Эдик. Ёжик. И романтика. И такие философские рассуждения. Это удивляло. Эдик по жизни был панком и практически не соотносил действия с последствиями. С возрастом, конечно, поостыл, стал рассудительнее, но бунтарский дух остался. И вот теперь этот рисковый, любящий адреналин парень сидит и рассуждает о том, как незнакомый ему мальчишка-фотограф снимал лужу с отражающейся в ней Эйфелевой башней.
– …Это ведь и заметит не каждый, Антон, понимаешь? – продолжал Эдик. – Лужу с отражением. Ты б заметил? Я вот – вряд ли. Даже, скорее, нет. А у него видение такое...
– Эд, ты на него запал, – констатировал друг.
– Да не…
– Да, да.
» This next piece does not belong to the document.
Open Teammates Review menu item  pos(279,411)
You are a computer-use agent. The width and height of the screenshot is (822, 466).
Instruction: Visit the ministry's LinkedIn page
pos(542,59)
Он же легкомысленный, мальчик ещё…
– Ему двадцать. Он должен быть таким.
– А ты взрослый дядя. Некомильфо как-то взрослому дяде мальчика соблазнять.
– Очень даже комильфо.
– Эдик, ты меня понял, - серьёзно сказал Антон. – И по его фотографиям понял, что он доверчивый, искренний. Как зовут хоть незнакомца?
– Не знаю. Под фотографиями было написано «Доронин К.».
– Имён на «К» много, - задумчиво протянул друг. – Но найти, в любом случае, не проблема, от организаторов узнать.
– Я подумаю.
– О как! – изумился Антон. – Слушай, попахивает влюблённостью.
– Ой, Антон, не нагнетай. Я и влюблённость!
– Вот-вот, друг мой ресторатор, и я думаю, ты и влюблённость. Это уже не кажется невозможным.
– Так, увлёкся немного.
Антон скептически хмыкнул. Эдик в ответ на это пренебрежительно фыркнул. Оба ненадолго замолчали.
– Это пройдёт, – улыбнулся Эдуард.
– Вполне возможно, - кивнул Антон. – Но головная боль не моя, – ехидно добавил.
– Спасибо, друг! Поддержал.
– Эдик, я, конечно, за то, чтобы тебе было хорошо. А дальше сам разбирайся.
– Это понятно.
– Ок. Спасибо за столик. Пойду, оторву свою второю половину от компа и займу собой.
– Это ты, чтобы я завидовал?
– Чтобы подумал.
– Хорошо, подумаю.
– Давай, до встречи.
– Счастливо.
Эдик отложил телефон, снова посмотрел на фотографию.
И подумал, что давно не был в Париже.